Over the past one week, markets have been on a roller coaster due to various global & domestic factors. One of the key concerns was ‘Chinese Credit Crunch’. China being the 2nd biggest economy in the world contributing a substantial portion of the global GDP, felt like sharing some insights regarding the same to dispel fear among the investing public.
China's central bank has been squeezing funds out of the money market, forcing banks to borrow money at historic interest rate levels (interbank lending rate and 7 day repo rate @ 13% & 25% respectively)to curb shadow banking.
As I write this, liquidity had already eased due to the intervention of its central bank, People’s Bank of China.
However, the intent was no ambiguous signalling the end of a decade old easy credit and forcing the banks to get back to traditional banking, avoid risky loans and excessive expansion of credit.
Shadow banking is nothing but financial intermediaries involved in facilitating creation of credit in the financial system whose members are not subject to regulatory oversight.
Shadow lending have flourished in China because an estimated 97% of the nation’s 42 million small businesses can’t get bank loans & the industry is expected to be valued at 1.5 trillion USD translating to 60%(approx.) of the country’s GDP.
Shadow lenders get their funding from traditional banks, and wealthy individuals wanting higher return on their capital.
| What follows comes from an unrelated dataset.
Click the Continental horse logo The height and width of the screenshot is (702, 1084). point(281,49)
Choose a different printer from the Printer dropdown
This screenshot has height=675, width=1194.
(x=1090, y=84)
These lenders then issue loans @ substantially higher rates to those who would not suit the traditional risk profile for normal commercial and retail bank lending, in turn, leading to high systemic risk affecting the financial system and the economy adversely.
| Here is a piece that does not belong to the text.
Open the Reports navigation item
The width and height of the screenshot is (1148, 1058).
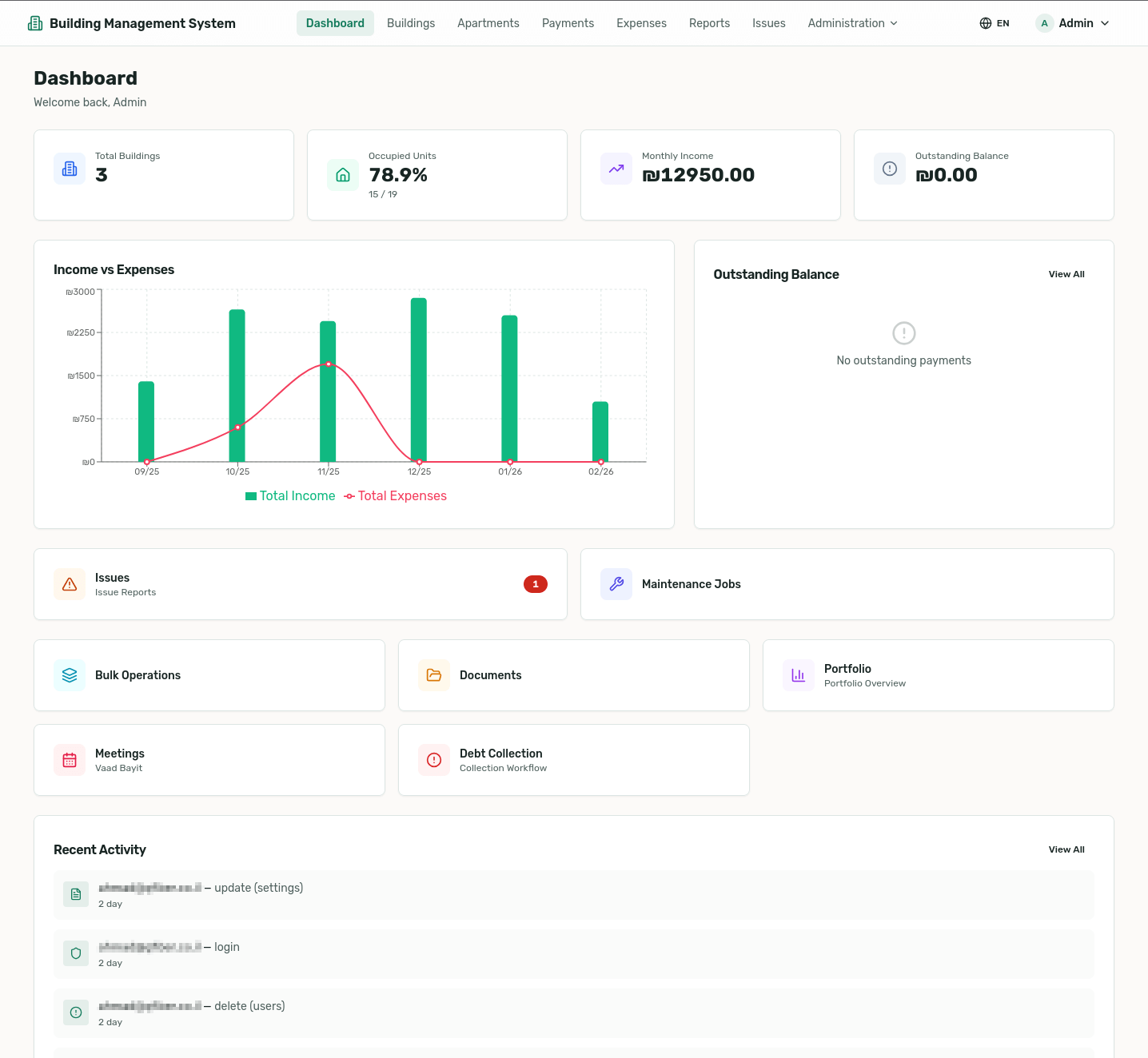point(709,23)
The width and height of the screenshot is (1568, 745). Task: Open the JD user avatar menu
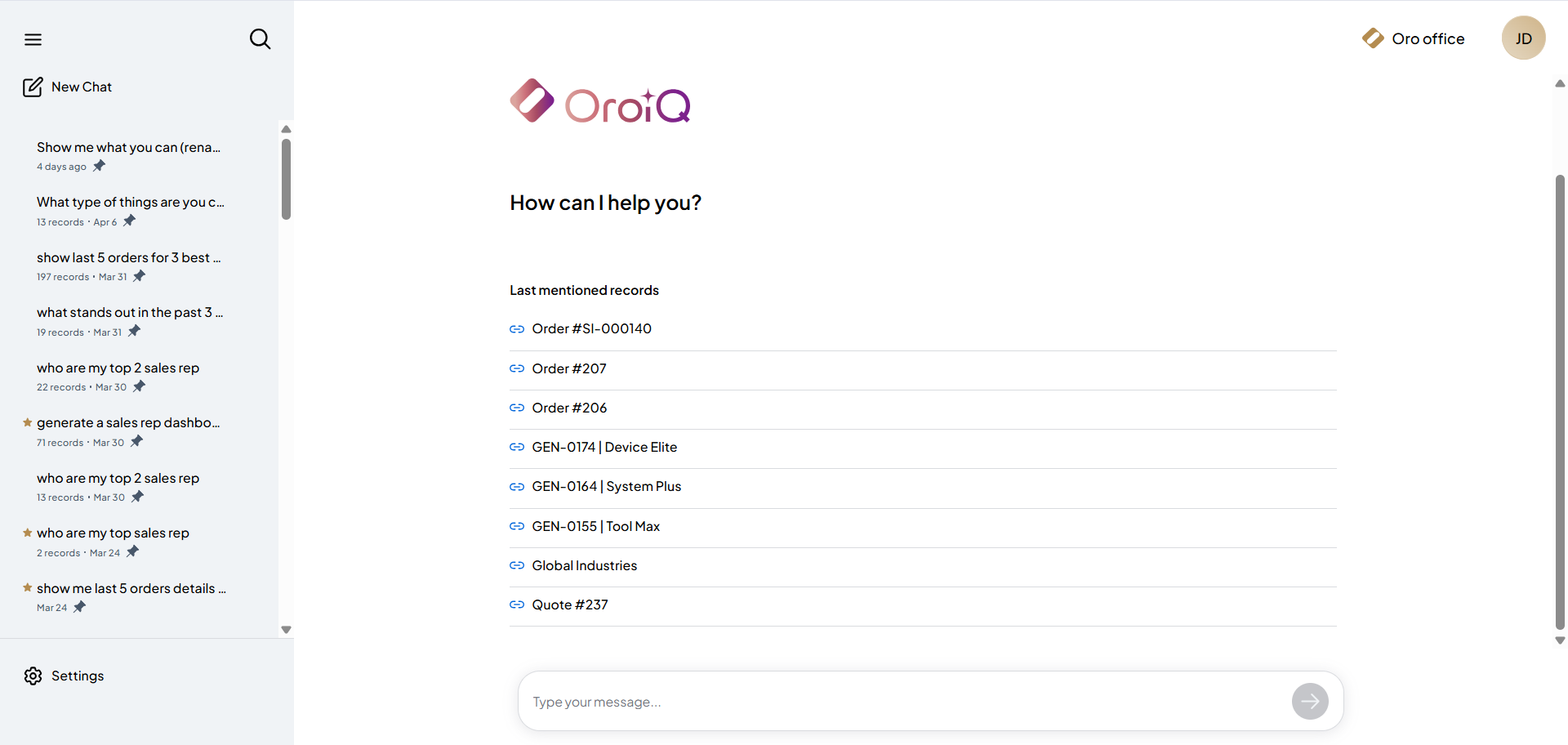(1523, 38)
It is no wonder that the central authorities wanted to crack down on this kind of activity given the magnitude of the debt issued by the country’s shadow banking sector from about $US2.9 trillion in 2010, to around $US5.7 trillion in 2012, a whopping 96% jump.
Money supply (Total social financing), a broad measure of fundraising in the economy that includes bank loans, bond issuance and some forms of off-balance-sheet financing, was up 52% year-on-year in the first five months of 2013 aptly signifying ample money supply in the system.
It is widely believed that a broader crackdown on the shadow banking would keep borrowing costs high and potentially reduce the flow of credit in the short term. However, this would lead to cleaning up of the system and facilitate money flowing into productive areas of the economy for a more sustained growth in the medium to long term.
The views expressed in this column are the author's own and do not necessarily reflect this publication's view, and this article is not edited by Asian Banking & Finance. The author was not remunerated for this article.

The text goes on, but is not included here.